Be a Responsible Dog Owner

Among companion animals, dogs are unmatched in their devotion, loyalty and friendship to humankind. Anyone who has ever loved a dog can attest to its hundred-fold return. The excitement your dog shows when you come home, the wagging tail at the sound of the leash being taken from its hook, the delight in the tossing of a tennis ball, and the head nestled in your lap-those are only some of the rewards of being a dog owner.

Owning a dog is not just a privilege-it's a responsibility. These animals depend on us for, at minimum, food and shelter, and deserve much more. If you are considering taking a dog into your life, you need to think seriously about the commitment that dog ownership entails.

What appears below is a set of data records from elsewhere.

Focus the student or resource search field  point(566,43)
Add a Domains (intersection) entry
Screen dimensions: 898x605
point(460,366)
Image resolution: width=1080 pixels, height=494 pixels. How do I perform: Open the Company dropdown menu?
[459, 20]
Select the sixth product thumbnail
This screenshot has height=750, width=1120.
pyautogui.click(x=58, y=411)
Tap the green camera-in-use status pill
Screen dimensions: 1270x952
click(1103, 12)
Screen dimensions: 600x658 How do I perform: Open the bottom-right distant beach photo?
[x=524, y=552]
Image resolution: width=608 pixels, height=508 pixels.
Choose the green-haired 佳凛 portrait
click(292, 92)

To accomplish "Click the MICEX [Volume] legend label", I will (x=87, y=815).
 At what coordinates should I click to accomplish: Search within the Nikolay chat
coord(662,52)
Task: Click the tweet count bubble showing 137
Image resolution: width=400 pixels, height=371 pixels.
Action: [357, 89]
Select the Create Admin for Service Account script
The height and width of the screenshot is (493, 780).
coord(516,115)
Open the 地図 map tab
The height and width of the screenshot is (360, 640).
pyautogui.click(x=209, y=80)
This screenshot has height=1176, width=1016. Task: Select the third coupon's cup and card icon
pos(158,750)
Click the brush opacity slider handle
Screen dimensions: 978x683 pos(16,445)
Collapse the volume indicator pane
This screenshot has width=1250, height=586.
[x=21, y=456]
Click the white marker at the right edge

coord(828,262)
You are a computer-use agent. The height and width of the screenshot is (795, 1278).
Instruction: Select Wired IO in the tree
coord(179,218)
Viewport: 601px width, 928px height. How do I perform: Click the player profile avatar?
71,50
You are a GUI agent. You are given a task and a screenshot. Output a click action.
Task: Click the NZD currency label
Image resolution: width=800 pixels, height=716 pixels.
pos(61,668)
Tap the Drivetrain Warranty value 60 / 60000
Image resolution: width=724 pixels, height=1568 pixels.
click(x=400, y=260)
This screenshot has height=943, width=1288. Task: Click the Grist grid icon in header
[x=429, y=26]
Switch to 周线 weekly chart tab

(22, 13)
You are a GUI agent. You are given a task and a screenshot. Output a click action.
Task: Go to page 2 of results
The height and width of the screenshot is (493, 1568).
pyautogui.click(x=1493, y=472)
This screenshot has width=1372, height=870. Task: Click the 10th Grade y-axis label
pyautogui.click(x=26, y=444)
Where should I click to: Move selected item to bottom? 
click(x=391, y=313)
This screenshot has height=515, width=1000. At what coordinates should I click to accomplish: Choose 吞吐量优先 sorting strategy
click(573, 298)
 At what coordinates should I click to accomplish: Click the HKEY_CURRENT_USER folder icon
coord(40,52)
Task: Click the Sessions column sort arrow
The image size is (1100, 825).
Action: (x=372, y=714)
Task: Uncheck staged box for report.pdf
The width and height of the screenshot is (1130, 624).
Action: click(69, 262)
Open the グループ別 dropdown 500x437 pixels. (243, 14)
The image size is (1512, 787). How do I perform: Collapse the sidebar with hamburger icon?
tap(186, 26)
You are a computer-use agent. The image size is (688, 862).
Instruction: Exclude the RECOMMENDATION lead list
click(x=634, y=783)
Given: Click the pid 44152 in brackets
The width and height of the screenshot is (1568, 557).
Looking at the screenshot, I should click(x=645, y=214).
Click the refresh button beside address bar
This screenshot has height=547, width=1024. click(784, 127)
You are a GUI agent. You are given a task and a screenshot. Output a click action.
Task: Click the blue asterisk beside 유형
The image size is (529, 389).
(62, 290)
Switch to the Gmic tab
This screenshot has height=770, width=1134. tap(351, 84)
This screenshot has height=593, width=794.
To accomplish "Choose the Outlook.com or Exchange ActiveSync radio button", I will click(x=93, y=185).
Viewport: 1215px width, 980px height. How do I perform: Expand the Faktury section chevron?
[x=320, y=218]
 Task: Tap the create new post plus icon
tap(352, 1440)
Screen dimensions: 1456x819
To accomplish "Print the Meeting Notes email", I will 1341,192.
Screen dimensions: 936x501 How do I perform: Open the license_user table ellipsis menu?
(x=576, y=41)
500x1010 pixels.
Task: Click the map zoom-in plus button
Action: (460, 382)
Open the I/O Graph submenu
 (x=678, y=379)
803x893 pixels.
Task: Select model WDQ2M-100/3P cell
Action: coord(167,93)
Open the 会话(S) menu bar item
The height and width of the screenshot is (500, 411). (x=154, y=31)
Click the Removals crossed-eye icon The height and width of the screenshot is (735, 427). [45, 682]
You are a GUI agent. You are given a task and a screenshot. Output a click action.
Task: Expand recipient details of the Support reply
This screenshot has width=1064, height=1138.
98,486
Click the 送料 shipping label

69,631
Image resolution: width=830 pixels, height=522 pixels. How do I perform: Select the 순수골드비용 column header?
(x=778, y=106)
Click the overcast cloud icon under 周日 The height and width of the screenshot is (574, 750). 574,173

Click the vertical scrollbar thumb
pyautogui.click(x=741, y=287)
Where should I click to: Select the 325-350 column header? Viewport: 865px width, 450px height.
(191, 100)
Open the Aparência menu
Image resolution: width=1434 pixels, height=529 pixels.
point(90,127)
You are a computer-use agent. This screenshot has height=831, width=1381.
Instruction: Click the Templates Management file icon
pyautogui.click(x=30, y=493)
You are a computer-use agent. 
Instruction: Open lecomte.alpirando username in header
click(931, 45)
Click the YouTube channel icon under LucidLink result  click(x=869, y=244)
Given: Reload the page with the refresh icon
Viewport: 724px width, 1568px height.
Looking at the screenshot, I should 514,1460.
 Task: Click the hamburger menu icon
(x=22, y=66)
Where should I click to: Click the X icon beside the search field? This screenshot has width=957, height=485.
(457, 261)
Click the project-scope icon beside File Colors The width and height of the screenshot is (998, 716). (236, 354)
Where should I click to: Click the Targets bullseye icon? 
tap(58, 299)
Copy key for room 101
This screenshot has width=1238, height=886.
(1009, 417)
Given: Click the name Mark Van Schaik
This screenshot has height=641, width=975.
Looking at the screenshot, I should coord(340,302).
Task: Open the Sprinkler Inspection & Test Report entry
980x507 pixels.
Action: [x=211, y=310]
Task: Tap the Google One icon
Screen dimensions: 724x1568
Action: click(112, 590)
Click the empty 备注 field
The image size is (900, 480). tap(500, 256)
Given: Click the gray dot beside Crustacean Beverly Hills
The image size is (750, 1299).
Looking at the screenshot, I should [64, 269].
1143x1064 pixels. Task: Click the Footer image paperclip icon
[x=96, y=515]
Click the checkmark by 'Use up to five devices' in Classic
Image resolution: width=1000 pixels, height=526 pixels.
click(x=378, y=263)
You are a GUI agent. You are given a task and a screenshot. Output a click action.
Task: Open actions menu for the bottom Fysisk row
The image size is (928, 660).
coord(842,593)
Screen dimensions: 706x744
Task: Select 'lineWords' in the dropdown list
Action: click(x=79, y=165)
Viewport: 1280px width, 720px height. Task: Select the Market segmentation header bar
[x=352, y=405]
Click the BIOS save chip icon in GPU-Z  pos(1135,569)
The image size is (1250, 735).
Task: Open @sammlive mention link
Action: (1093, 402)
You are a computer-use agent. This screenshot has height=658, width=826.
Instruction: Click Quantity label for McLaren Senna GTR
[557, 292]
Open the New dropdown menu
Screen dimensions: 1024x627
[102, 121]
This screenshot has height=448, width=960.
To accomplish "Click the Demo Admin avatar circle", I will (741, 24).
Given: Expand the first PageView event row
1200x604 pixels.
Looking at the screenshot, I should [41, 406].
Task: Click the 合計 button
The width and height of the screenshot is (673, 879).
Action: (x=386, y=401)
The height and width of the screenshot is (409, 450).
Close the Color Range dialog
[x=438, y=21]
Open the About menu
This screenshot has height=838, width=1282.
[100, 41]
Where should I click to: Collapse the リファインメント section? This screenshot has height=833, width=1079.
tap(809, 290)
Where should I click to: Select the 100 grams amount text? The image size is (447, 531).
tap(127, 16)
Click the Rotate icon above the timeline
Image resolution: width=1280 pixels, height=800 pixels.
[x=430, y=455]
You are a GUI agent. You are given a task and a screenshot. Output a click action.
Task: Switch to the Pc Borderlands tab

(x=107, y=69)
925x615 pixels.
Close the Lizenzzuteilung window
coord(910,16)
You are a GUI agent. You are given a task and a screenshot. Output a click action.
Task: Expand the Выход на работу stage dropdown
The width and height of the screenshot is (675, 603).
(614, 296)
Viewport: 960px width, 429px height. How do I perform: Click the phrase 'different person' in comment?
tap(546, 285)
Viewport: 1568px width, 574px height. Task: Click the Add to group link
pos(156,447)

If you already have a dog, you need to consider if you are fulfilling all your obligations as its owner.

  • Recognize the Commitment
    Dog ownership is not something to be entered into lightly. Owning a dog is a long-term emotional and financial commitment. Before deciding that a certain dog is right for you, you must make an honest assessment as to whether your home is right for any dog.
  • Evaluate Your Lifestyle
    If you get a dog, he (or she) will become a part of your life. You need to make sure that he's suited for your lifestyle. For example, if you are athletic, you will probably not be happy with a dog that has a low energy level. If you are extremely neat, you will probably want a dog that doesn't shed much. All aspects of your family's life - hobbies, activities, personalities, schedules - should be evaluated before you get a dog.

    Once you have decide that a dog will fit into your life style and you are committed to caring for him/her for at least 12years.

    Get a Referral
    You have a much better chance of being satisfied if you get your dog from a responsible, ethical breeder whose primary concern is to produce dogs of high quality, good health and stable temperament.  The breeder referral person in Michigan is Gini Shaw of the Shetland Sheepdog Club of Greater Detroit.

    Expect Questions

    A responsible breeder or rescue contact will ask you extensive questions about the type of home you can offer a dog. These people are as committed as you are to making the right match between you and a dog. Give honest answers to their questions. Remember that, due to their experience in the breed, they know what issues are important in placing one of their dogs.

    Prepare to Wait

    Availability varies. Be aware that a puppy or dog of the breed you've decided on may not be easy to find. Responsible breeders do not breed often, and many times the puppies of a planned breeding are already spoken for. Just remember that a good dog is worth waiting for.

    Avoid Pet Shops
    Resist those adorable puppies in the pet shop window. Unfortunately, most puppies sold in stores are the products of large scale commercial breeding operations, where puppies may not have received the time and care necessary to develop into good pets.

    Get It in Writing
    Information about the sale or adoption should be in writing. The contract should include, for example, details regarding any fees, spay-neuter agreements, health guarantees, terms of co-ownership, restrictions on breeding, and living arrangements. It should also include instructions on what to do if the dog, despite your best efforts, simply doesn't work out for you or your family. Most responsible breeders will insist that the dog be returned to them.

    I.D. Your Dog
    Your dog should wear an identification tag with your name, address and phone number at all times. This will increase the chances of your dog being returned to you if he is lost or runs away.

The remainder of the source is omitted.